One came during his most calamitous hole, but the damage had been done by then.
Having missed the fairway left he hit a tree ten yards in front of him, rebounded into a bush, took a penalty drop, hit the same tree, went into a creek, played it out and was still not on the green for six.
Playing partner Lee Westwood commented: "Padraig probably just tried to squeeze out a bit too much on his second shot.
"That's not like him as he normally thinks his way around the course really well. It backfired on him."
Harrington did not consider it a big gamble and explained: "There was a root in front of the ball. I was not concerned about it, but then I backed out of the shot a bit and so it flew off the club further right than I intended."

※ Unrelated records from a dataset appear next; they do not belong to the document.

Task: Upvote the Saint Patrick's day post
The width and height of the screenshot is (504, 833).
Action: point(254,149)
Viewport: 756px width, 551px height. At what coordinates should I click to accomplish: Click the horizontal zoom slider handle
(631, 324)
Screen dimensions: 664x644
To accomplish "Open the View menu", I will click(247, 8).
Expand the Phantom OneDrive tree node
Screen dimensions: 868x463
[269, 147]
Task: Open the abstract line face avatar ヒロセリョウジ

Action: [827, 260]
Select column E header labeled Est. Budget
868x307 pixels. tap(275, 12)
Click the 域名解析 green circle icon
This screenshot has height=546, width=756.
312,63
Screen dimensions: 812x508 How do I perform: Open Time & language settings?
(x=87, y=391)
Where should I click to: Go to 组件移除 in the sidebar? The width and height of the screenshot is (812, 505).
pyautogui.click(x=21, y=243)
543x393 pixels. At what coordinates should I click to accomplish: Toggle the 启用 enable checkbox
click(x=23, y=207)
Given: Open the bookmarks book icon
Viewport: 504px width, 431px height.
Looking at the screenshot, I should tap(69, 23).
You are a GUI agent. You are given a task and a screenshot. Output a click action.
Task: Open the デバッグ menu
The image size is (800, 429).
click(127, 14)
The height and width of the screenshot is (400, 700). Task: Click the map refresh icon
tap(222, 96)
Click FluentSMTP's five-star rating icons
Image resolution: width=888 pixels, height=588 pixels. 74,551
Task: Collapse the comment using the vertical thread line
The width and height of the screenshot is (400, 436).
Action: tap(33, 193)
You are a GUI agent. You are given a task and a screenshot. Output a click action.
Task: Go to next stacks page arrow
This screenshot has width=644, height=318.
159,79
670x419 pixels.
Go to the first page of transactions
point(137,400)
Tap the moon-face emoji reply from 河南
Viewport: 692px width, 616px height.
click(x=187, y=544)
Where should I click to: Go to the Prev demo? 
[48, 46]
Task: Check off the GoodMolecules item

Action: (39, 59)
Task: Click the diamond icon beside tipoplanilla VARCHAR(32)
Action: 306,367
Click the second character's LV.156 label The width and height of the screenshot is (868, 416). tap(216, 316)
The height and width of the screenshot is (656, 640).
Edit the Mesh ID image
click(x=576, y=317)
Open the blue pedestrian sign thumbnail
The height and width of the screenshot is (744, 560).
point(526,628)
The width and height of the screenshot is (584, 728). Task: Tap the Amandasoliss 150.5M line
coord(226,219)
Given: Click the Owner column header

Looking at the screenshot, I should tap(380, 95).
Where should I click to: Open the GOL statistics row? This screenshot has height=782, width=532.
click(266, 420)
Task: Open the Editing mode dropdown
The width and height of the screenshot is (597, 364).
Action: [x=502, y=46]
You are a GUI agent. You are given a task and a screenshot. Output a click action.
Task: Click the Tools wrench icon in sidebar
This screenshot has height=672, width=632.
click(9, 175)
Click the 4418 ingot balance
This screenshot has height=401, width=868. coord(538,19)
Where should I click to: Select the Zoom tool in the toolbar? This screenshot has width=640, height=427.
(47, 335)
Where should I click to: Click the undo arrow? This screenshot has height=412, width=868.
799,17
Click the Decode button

Coming off the green with his nine - he had to sink a testing putt to avoid matching the highest score on the hole in Masters history - he insisted he had "no deflation at all."
Instead he was determined to extract all he could from the rest of the round and see where it left him.
The day before, of course, American Anthony Kim had a tournament record 11 birdies in a 65, but although Harrington grabbed five there were also two bogeys.
Ten strokes is the same deficit that Paul Lawrie made up on the final day to win the 1999 Open at Carnoustie.
But the big difference between that situation and Harrington's was that Lawrie was lying 14th after 54 holes. The Dubliner was 25th.
Leader by five at Carnoustie was, of course, Jean Van de Velde. He imploded with a 77, including a triple-bogey seven on the last hole.
Harrington had only to look at the calibre of the players ahead of him to know that not all of them - maybe none of them - were going to crack like that.